Correctness: Couldn’t find any mistakes in the proofs.
Clarity: Overall, the paper is well written. I found two typos: - Line 38: the in-text citation of Mnih et. al.’s paper is missing the year in parenthesis (2015). - Line 118: there’s an equal sign before the << in the expression describing the relationship between the two learning rates. I don’t think it should be there. For clarity, it would be useful to mention that the norm considered throughout the main text of the paper is the L2 norm. Also, Line 159 should mention in plain text that \mathcal{ F }_t is a sigma-algebra. In Line 34, write Asynchronous Dynamic Programming instead of ADP. The term is not introduced before that point in the paper, so it is not immediately clear what ADP is.
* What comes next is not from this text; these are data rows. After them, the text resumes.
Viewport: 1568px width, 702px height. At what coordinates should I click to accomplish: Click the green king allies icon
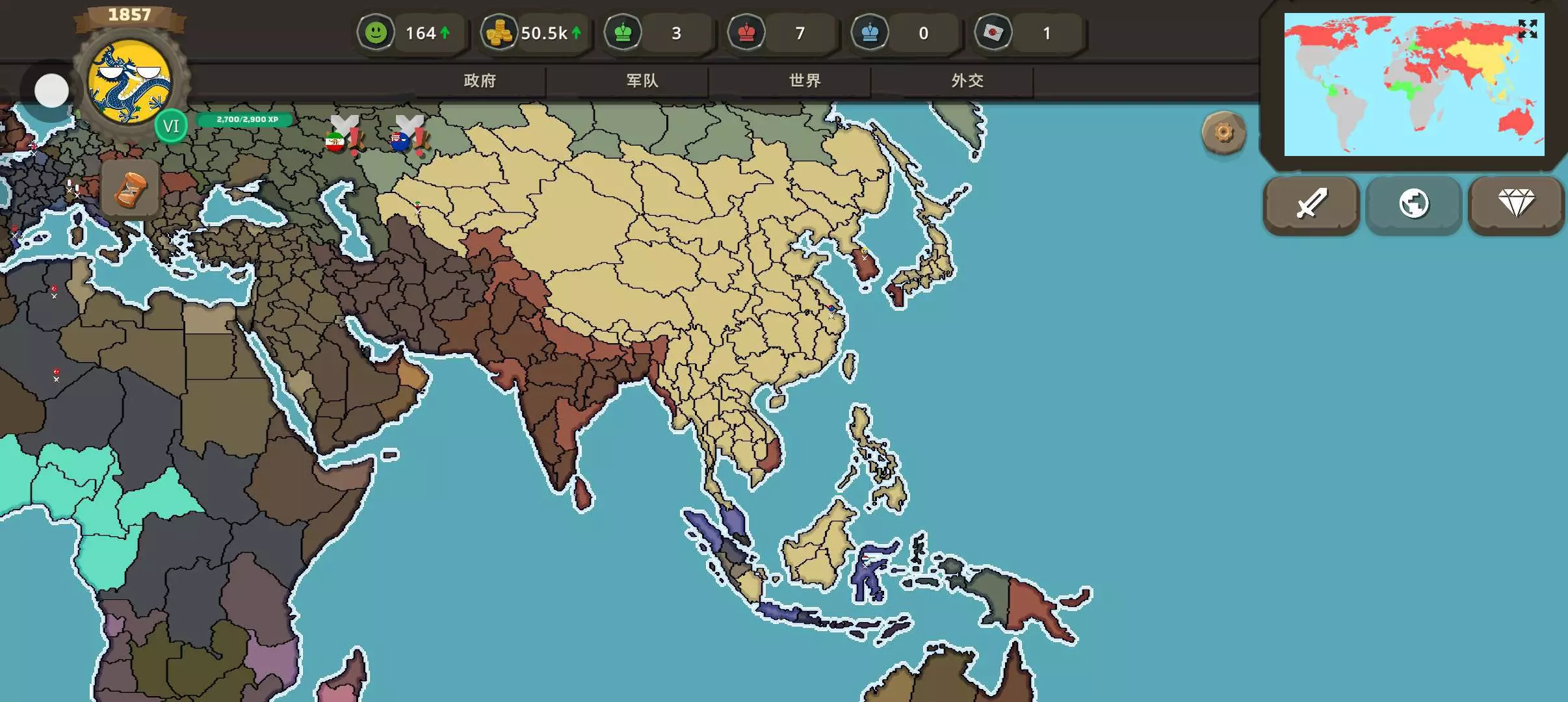coord(623,32)
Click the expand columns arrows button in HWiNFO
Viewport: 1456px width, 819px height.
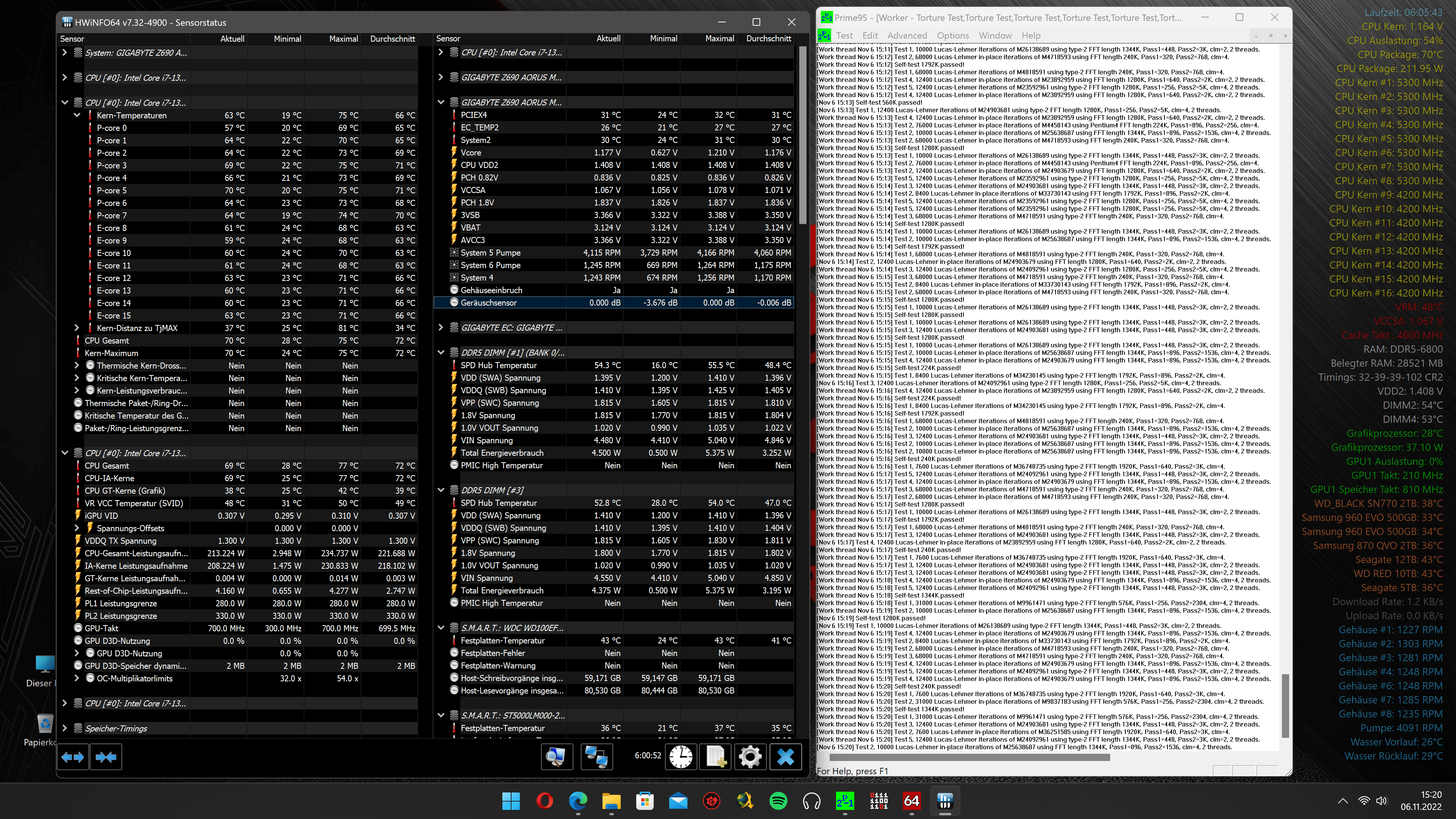pos(72,756)
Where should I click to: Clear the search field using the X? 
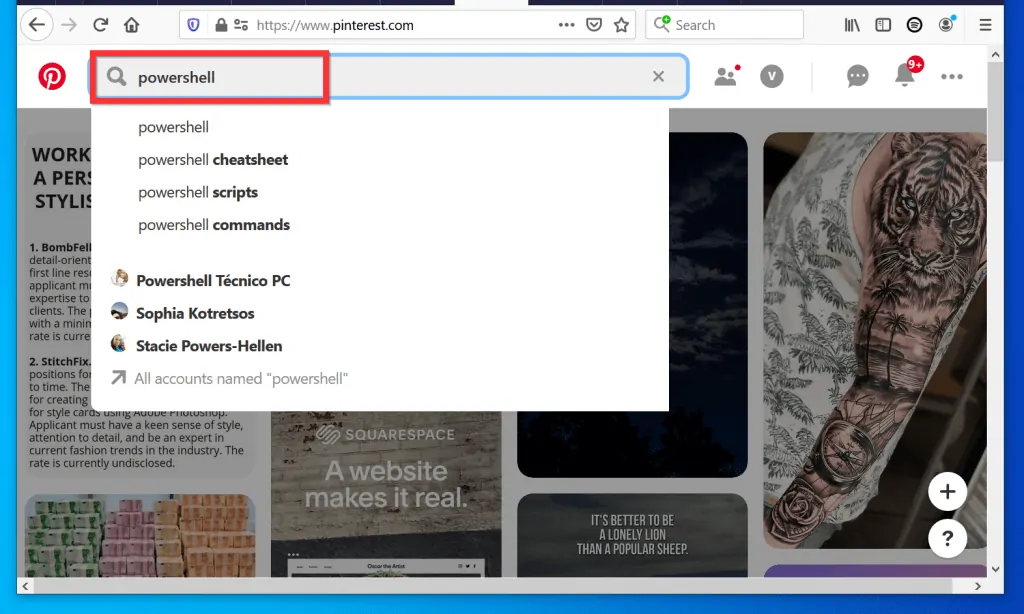click(658, 76)
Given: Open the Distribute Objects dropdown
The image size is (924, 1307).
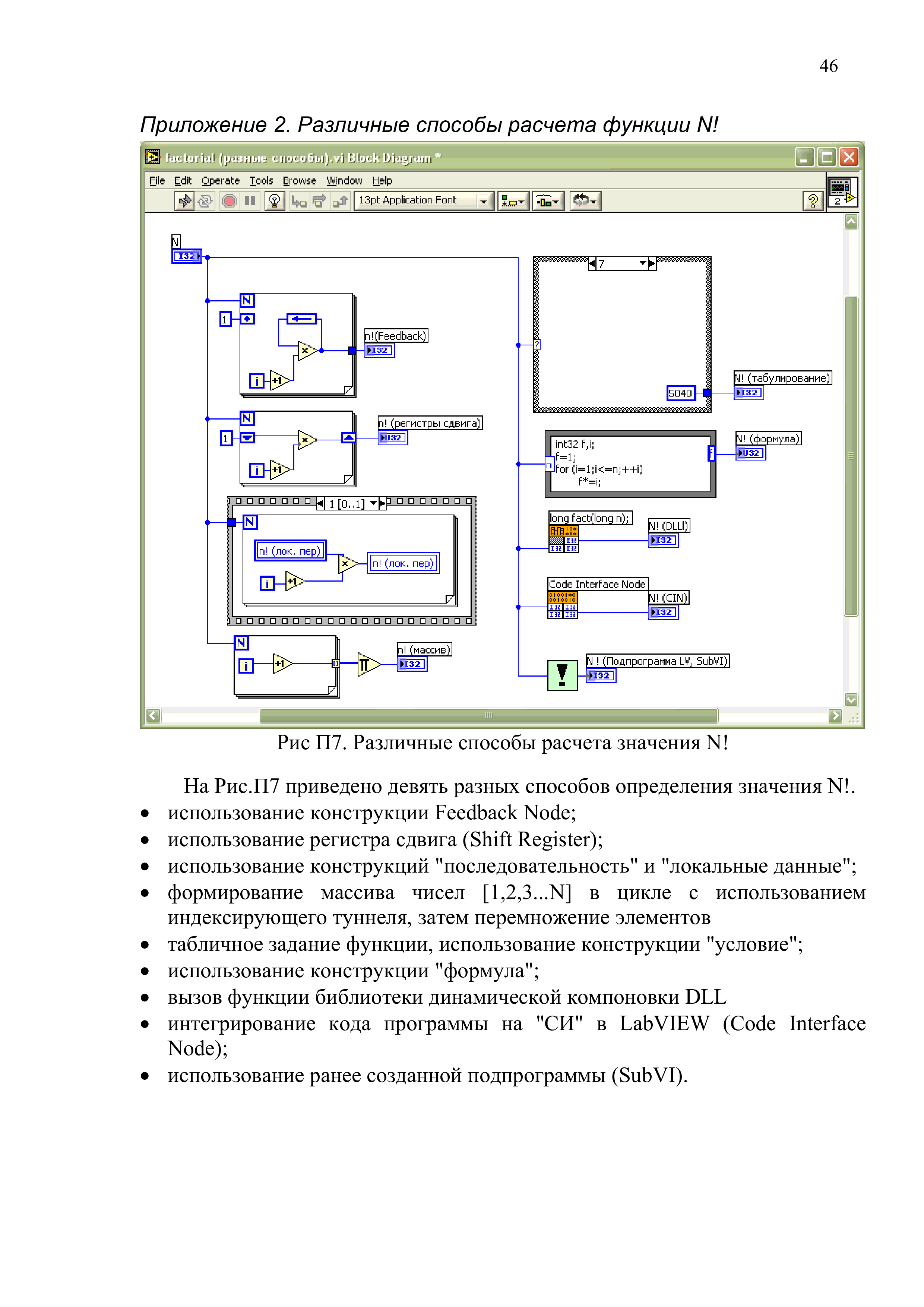Looking at the screenshot, I should pos(548,201).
Relation to Prior Work: The literature review is thorough and the connection to previous work and how the current work differs from it is clear.
Reproducibility: Yes
Additional Feedback: How sensitive is CQL to its two learning rates? I would consider increasing my score if the authors addressed my suggestions about the mountain car experiment. === Final Comments === After the authors rebuttal and discussion period, I consider the paper to be marginally above the acceptance threshold. I think it would make a stronger submission if the paper included a more in-depth discussion about the bias of CQL in a more general case.